- _Directions_: Express the rows as a JSON list of strings, one string per line and with no blank lines, beginning at the line that contains "768x414 pixels. At" and continuing through the end of the rows. Leave the pictures out of the answer.

▶

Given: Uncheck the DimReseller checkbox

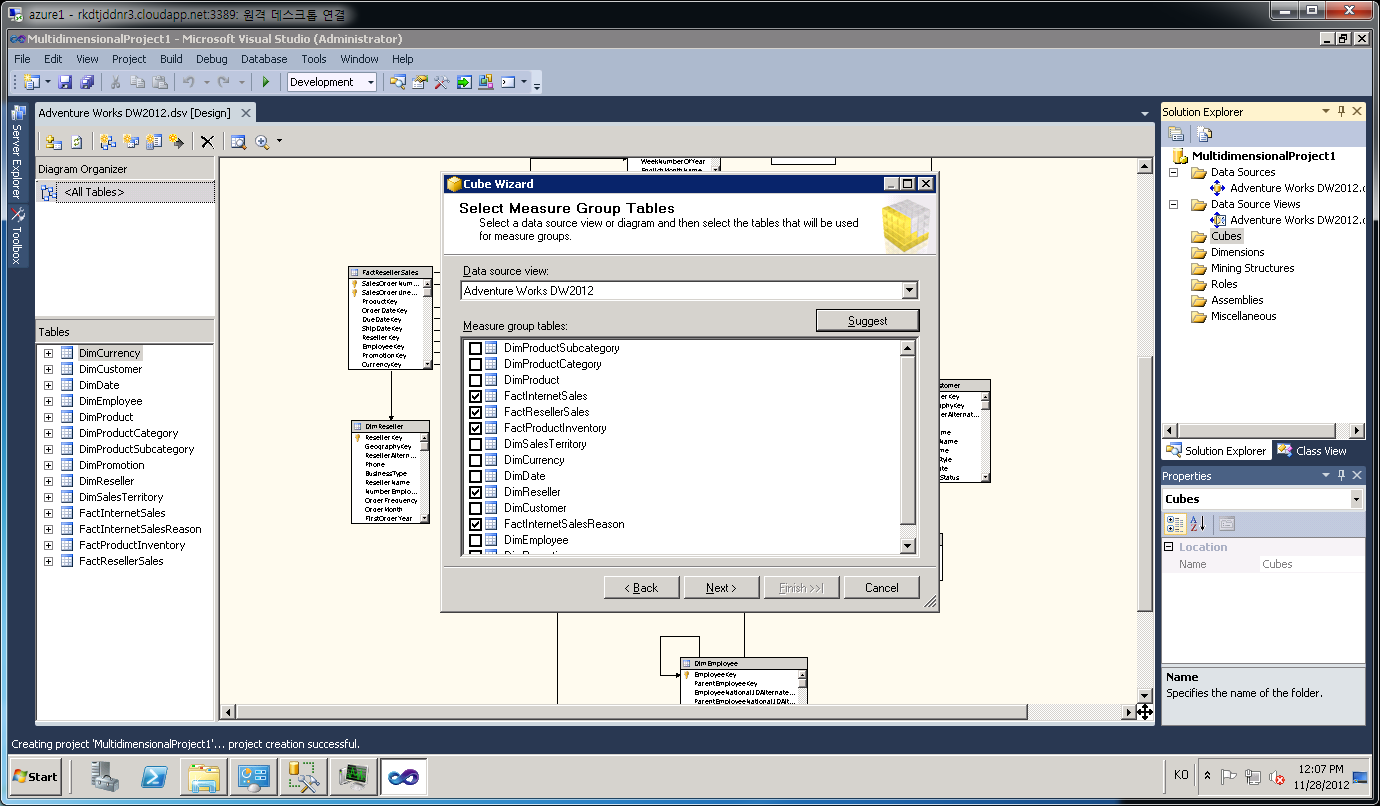Looking at the screenshot, I should [476, 492].
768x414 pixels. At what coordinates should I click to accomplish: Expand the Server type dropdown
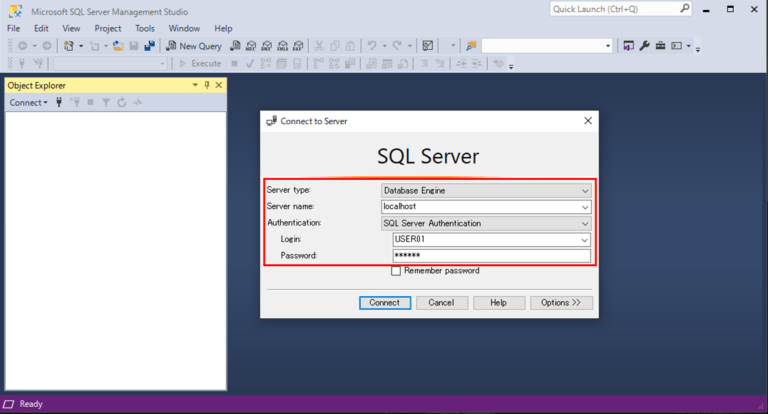tap(585, 190)
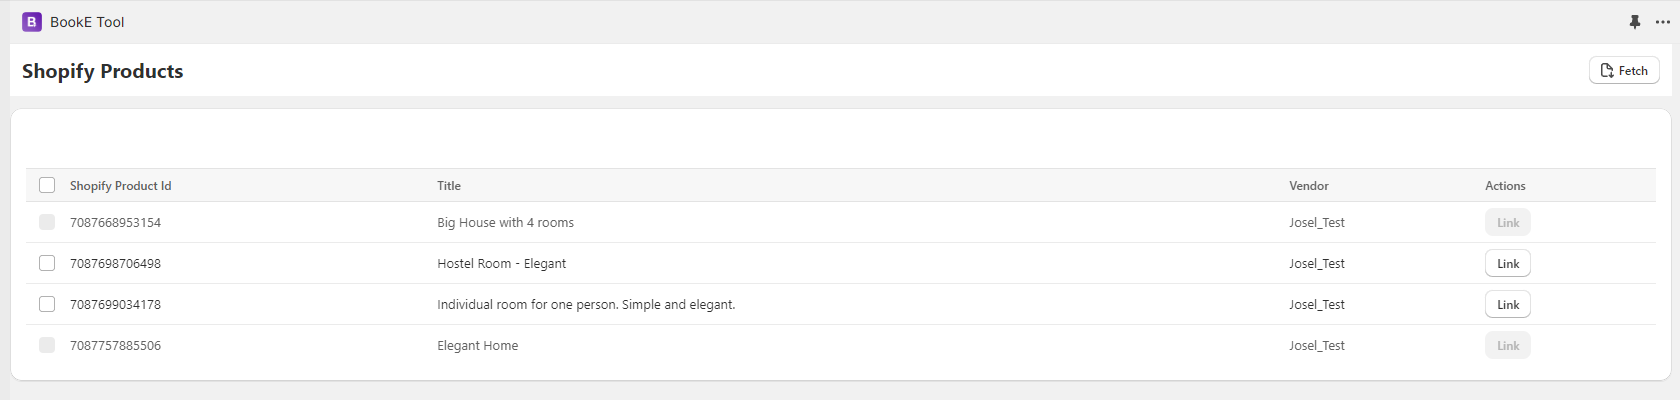Image resolution: width=1680 pixels, height=400 pixels.
Task: Click the Actions column header
Action: [1505, 186]
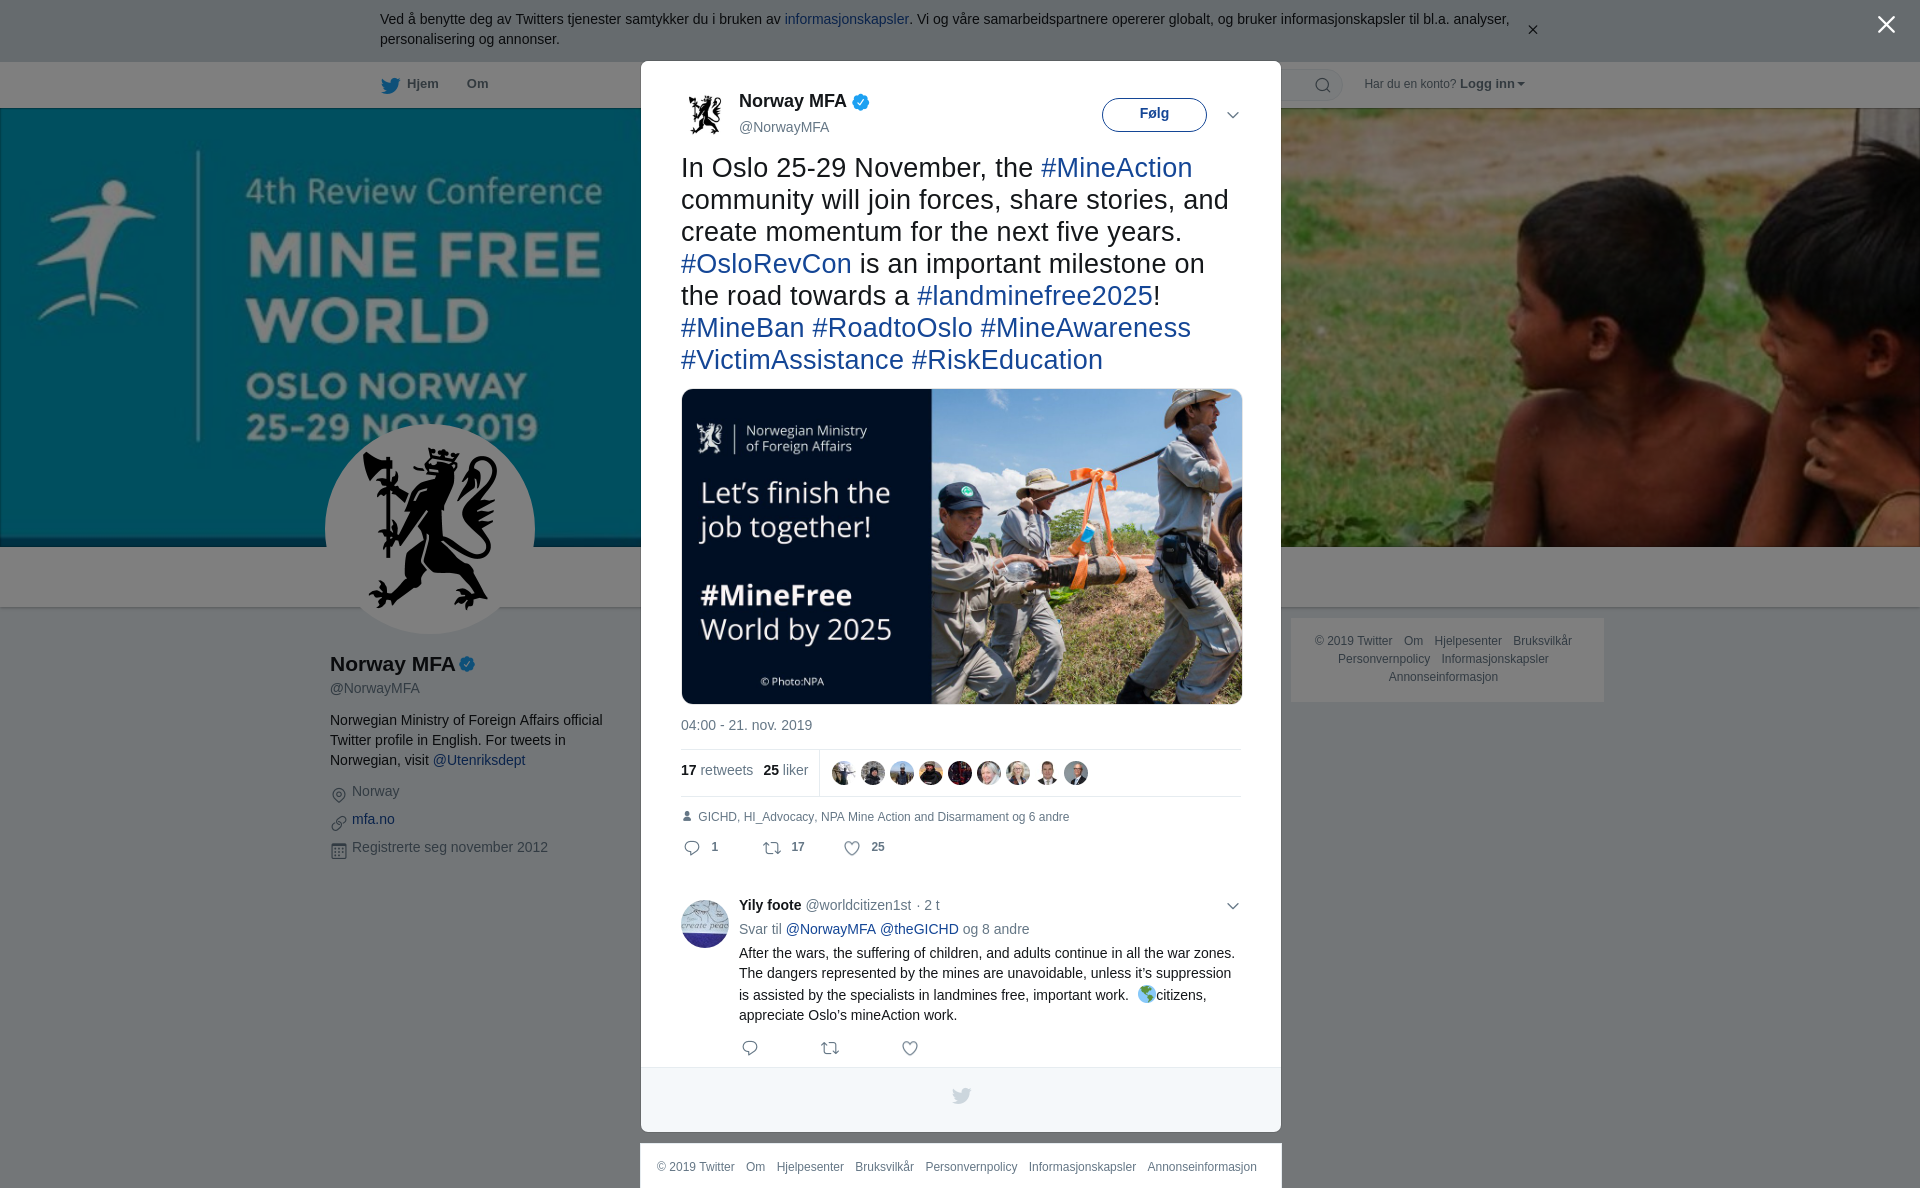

◀

- _Task result_:
[
  "768x414 pixels. At what coordinates should I click to accomplish: Expand the Server type dropdown",
  "tap(585, 190)",
  "Image resolution: width=1680 pixels, height=400 pixels.",
  "Task: Click the Actions column header",
  "Action: [1505, 186]"
]